• **Exercise description**
Only the lines from the one holding "Expand the 單位 (Unit) dropdown" to the end of the data should be echoed, exactly as they appear, minus the pictures.

[Stored items]
+ + + + + + +
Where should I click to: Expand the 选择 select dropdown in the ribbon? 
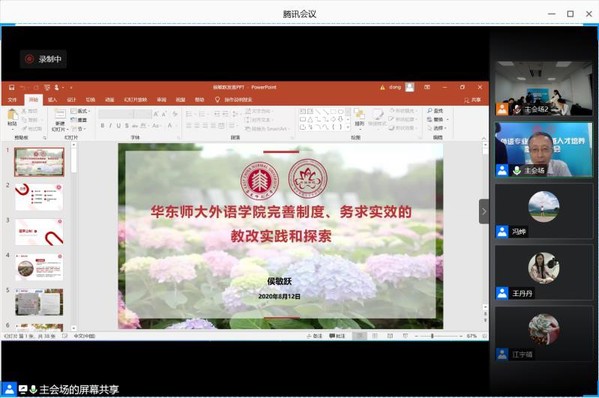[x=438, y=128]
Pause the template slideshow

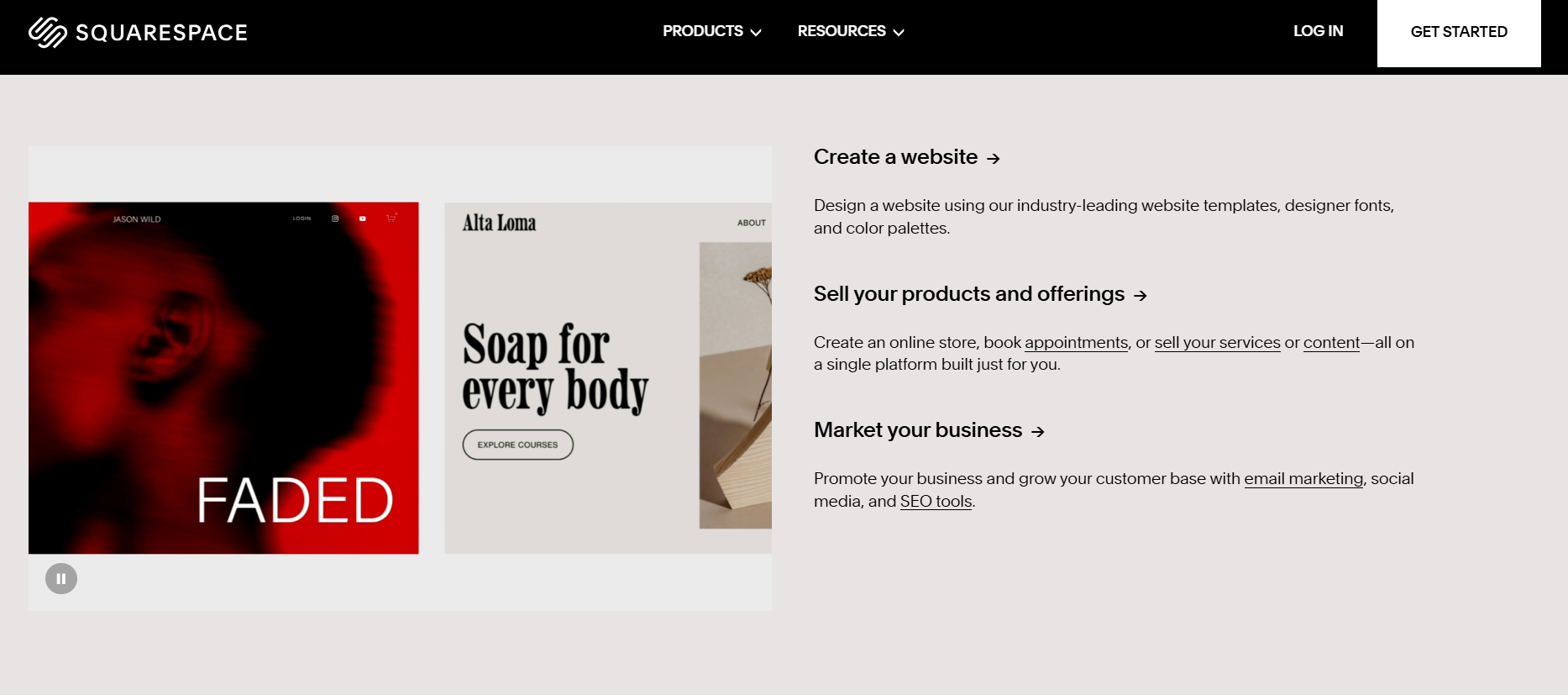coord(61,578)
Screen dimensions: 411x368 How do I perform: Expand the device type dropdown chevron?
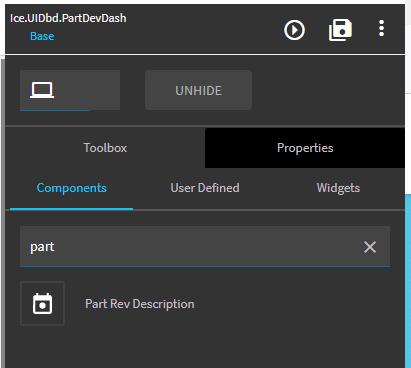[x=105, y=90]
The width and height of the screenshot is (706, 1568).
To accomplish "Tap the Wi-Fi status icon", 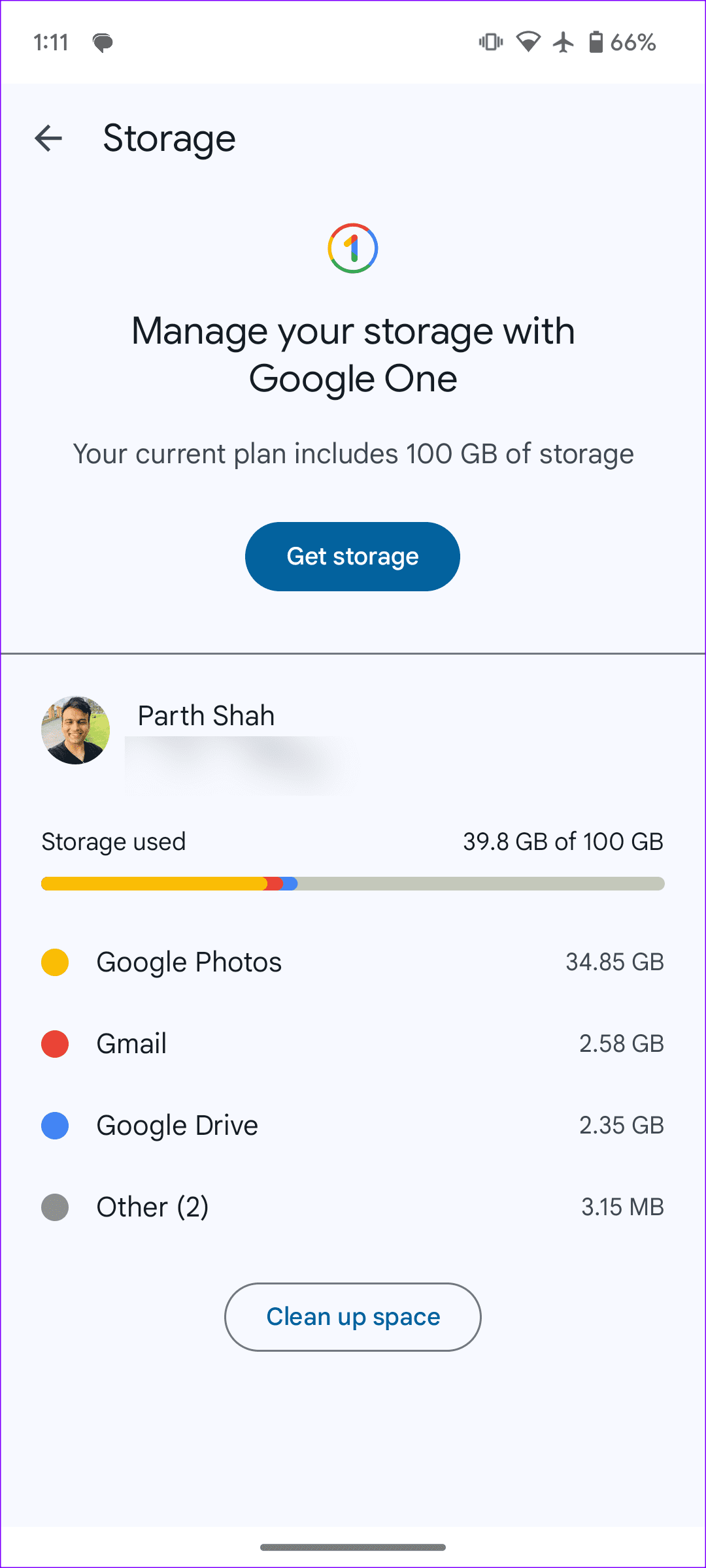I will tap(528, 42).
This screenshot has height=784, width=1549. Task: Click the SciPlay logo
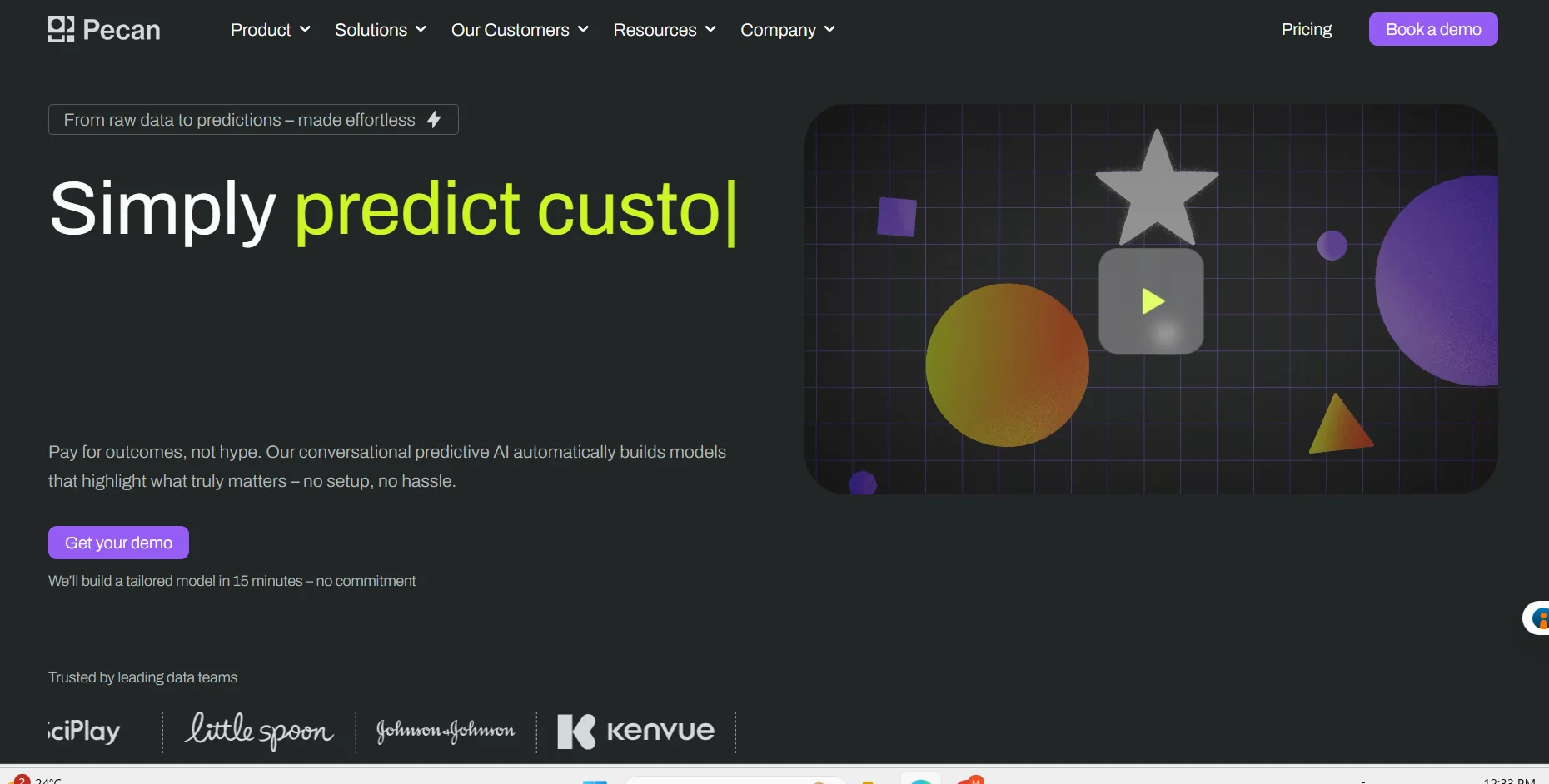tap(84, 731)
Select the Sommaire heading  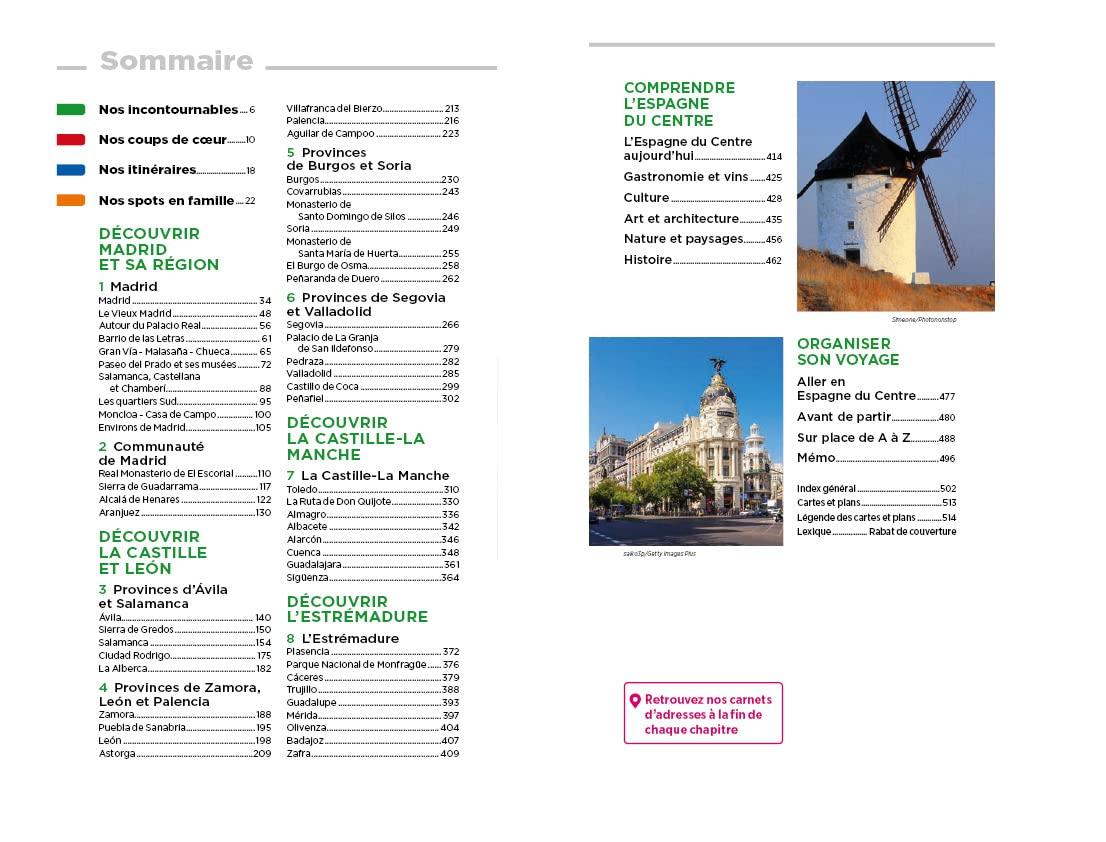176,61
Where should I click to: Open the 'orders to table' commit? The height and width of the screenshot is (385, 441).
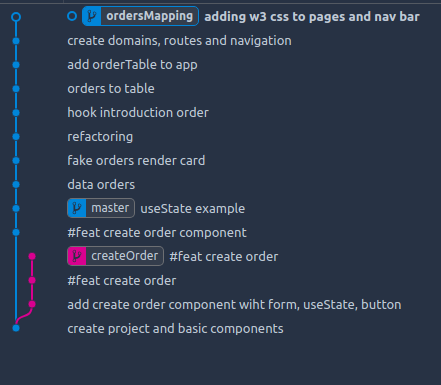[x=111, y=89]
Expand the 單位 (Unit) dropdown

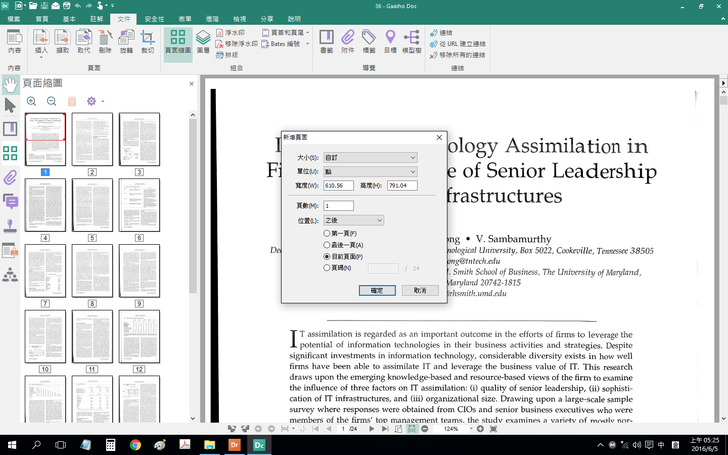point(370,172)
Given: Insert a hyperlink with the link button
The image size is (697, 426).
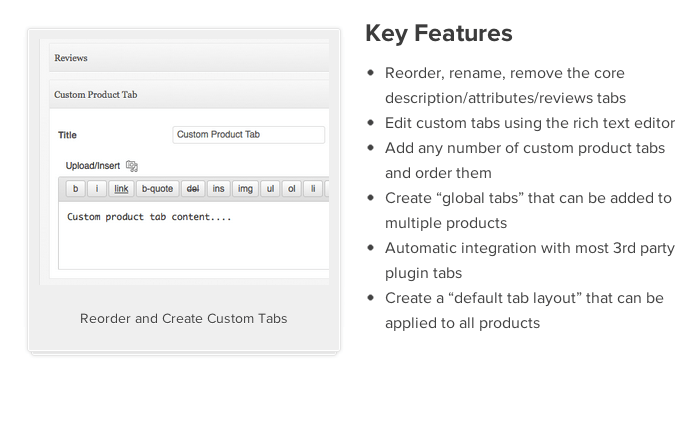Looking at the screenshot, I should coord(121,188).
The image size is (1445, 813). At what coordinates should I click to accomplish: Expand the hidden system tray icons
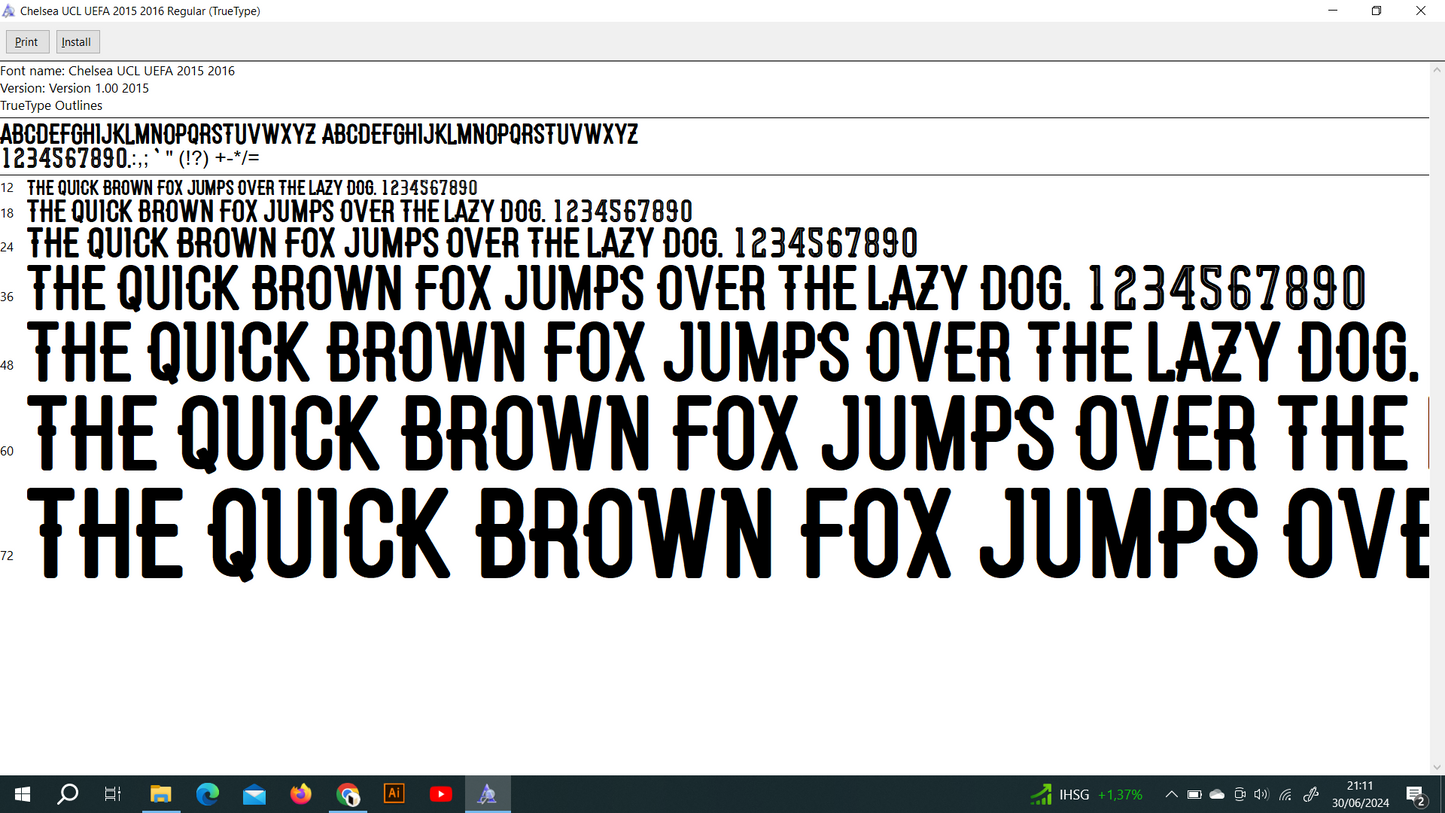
+ + + + + + +
• **Answer box**
Expand the 單位 (Unit) dropdown

point(370,172)
Given: Insert a hyperlink with the link button
The image size is (697, 426).
Looking at the screenshot, I should coord(121,188).
The image size is (1445, 813). At what coordinates should I click to accomplish: Expand the hidden system tray icons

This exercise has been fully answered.